The niece overnighted the wife’s wallet to her, so we could at least get home again and so she could have ID for margaritas. Our vacation progressed and a fantastic time was had by all. And the closest we came to dwelling on the matter were the multiple times we got to tell and retell the story as we met friends both old and new. We laughed and laughed about how screwed we probably were, but how we were also not letting it get us down.
“I bet they just leave it in 20 minute parking,” my dad suggested.
“Yeah,” I said. “They probably will.”
One week later, as we were coming in for a landing at our airport of original departure, I leaned over to the wife and said, “How bout I go deal with getting our luggage while you go find the car?” She agreed.

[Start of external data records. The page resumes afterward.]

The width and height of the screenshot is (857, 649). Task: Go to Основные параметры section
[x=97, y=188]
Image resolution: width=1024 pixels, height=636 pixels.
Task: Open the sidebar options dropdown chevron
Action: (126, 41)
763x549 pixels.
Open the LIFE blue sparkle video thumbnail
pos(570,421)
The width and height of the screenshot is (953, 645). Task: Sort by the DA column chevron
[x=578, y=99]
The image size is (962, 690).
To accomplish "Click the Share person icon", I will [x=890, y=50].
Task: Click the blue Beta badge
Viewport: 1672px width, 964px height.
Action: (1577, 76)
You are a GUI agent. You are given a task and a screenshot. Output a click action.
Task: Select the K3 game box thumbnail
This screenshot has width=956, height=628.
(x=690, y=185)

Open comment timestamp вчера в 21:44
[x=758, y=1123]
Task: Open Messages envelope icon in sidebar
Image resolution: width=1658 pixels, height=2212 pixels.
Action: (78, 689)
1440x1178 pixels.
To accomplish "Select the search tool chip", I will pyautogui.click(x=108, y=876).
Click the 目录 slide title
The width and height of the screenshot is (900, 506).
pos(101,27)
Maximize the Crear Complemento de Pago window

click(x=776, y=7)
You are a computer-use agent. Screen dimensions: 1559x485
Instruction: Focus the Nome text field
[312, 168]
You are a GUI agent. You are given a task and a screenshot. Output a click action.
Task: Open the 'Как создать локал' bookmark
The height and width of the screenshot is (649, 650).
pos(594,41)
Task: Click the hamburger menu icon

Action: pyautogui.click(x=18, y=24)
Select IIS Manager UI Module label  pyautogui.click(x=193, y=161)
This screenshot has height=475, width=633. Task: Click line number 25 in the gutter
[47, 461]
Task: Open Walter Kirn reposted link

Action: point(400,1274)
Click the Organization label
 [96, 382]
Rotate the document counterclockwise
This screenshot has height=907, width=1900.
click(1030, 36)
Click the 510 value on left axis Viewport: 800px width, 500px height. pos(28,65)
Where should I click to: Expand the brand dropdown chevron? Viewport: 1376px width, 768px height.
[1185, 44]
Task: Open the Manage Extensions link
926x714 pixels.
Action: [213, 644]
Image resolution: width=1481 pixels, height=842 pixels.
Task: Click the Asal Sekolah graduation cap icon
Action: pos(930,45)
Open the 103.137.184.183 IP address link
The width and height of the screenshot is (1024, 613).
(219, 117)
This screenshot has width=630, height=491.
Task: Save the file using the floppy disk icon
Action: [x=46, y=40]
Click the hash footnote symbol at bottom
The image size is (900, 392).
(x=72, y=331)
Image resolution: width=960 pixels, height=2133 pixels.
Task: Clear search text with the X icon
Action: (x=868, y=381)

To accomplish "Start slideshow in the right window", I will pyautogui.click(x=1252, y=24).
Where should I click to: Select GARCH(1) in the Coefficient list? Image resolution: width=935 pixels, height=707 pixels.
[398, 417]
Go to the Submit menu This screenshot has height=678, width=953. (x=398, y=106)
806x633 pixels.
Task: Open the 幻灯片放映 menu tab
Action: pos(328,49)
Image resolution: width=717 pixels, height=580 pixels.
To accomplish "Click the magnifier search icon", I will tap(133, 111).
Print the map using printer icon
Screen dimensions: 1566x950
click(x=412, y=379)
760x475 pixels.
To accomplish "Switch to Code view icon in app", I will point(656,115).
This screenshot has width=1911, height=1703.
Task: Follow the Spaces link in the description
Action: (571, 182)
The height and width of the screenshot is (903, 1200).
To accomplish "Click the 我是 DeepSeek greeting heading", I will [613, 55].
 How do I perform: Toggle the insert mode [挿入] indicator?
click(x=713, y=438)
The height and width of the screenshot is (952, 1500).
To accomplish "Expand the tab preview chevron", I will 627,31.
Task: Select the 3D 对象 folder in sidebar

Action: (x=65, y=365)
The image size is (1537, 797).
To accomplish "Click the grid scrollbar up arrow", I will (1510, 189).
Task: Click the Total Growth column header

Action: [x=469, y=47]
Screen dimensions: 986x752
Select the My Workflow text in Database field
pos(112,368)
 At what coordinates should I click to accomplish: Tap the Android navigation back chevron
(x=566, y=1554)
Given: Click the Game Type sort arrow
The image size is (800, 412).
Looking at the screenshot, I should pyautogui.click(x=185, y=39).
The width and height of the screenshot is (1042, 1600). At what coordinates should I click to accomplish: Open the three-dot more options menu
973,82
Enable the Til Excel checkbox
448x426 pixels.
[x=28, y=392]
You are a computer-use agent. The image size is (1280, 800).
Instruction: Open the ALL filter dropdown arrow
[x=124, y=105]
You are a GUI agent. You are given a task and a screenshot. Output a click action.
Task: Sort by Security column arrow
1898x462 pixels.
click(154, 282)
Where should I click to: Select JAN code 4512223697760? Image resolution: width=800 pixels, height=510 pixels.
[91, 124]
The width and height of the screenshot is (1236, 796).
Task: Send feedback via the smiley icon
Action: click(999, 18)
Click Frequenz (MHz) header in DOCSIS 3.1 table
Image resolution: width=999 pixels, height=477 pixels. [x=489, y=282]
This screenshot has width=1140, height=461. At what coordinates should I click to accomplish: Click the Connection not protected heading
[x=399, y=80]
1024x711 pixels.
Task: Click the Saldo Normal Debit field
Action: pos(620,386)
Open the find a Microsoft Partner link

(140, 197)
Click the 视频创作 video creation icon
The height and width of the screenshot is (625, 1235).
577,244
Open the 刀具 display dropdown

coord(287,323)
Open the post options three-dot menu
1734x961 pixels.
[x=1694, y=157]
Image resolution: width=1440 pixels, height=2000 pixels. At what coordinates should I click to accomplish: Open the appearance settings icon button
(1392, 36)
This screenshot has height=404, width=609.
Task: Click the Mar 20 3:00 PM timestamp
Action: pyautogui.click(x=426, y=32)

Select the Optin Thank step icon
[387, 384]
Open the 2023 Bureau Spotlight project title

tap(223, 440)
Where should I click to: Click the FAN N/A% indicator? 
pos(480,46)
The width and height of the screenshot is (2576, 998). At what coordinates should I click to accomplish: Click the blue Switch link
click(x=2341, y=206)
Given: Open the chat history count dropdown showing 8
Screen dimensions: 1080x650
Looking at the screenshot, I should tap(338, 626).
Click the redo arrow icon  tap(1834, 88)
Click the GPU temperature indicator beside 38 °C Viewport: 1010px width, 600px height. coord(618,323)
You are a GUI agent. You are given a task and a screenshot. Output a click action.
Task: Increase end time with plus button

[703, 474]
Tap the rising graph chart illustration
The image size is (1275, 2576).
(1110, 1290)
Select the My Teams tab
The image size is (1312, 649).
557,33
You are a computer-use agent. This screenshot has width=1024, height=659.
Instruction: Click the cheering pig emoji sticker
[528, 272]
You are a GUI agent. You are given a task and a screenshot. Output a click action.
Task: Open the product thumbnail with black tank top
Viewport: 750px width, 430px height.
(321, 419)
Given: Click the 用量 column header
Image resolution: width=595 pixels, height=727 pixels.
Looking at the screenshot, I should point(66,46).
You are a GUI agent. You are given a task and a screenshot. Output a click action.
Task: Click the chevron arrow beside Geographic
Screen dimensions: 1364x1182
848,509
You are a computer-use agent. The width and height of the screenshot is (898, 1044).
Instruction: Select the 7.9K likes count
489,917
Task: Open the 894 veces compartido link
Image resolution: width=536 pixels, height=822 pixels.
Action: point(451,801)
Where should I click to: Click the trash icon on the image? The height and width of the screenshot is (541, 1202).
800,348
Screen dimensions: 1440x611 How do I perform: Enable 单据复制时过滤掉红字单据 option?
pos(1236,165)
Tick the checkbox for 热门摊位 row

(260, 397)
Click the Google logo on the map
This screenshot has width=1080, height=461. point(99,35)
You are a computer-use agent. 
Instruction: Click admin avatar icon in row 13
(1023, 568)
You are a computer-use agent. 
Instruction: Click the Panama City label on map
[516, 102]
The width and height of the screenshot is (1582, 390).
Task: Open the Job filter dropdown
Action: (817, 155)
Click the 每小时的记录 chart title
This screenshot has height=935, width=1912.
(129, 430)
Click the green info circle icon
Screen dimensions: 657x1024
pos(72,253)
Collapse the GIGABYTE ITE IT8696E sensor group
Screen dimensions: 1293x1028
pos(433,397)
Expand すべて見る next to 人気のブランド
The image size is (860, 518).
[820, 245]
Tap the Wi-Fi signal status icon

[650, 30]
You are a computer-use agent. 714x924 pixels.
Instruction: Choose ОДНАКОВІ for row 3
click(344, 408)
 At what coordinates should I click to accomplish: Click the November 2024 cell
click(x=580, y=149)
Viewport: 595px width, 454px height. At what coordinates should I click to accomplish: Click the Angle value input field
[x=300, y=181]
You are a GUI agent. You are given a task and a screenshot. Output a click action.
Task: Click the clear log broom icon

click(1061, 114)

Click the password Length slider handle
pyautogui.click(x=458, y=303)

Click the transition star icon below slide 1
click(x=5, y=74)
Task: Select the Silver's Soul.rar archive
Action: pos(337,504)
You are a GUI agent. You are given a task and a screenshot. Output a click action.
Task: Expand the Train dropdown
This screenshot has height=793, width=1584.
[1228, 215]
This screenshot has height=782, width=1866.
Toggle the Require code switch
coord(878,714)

Minutes later, I hadn’t even quite reached baggage claim when I got a text from her with the car’s location. Just like Dad said, it was still very much parked in 20 minute parking. I popped outside real quick to see her approaching the car, which was practically the only one in the 20 minute lot. Then I saw her pull a thick stack of parking tickets from beneath its windshield wiper.
Turns out we owed $25 per day in parking fines, which is $17 a day more than if we’d parked in long term parking. In total, though, there were only $125 worth of tickets, which is only $70 beyond what long term would have been. Turns out we had a sympathetic airport staff on our side.
When the wife went to pay the tickets, the airport police officer said, “Yeah, we just got lazy with that one.” He said that the airport police and the airport policy makers have a bit of a disagreement with how to handle 20 minute parking violators. Policy is to tow them to short term and charge a healthy tow fee on top of the price of the short term parking day fee. He thought this was overkill, though, so they just decided to leave the car where it was and ticket us.
In the end, we came out ahead in a lot of ways. I was almost glad that the niece hadn’t found the key, because that would have been $200 on top of the short term day fee, which probably would have meant we would have broken even with just having it towed.
As of this writing, the whereabouts of the spare keys remain unknown.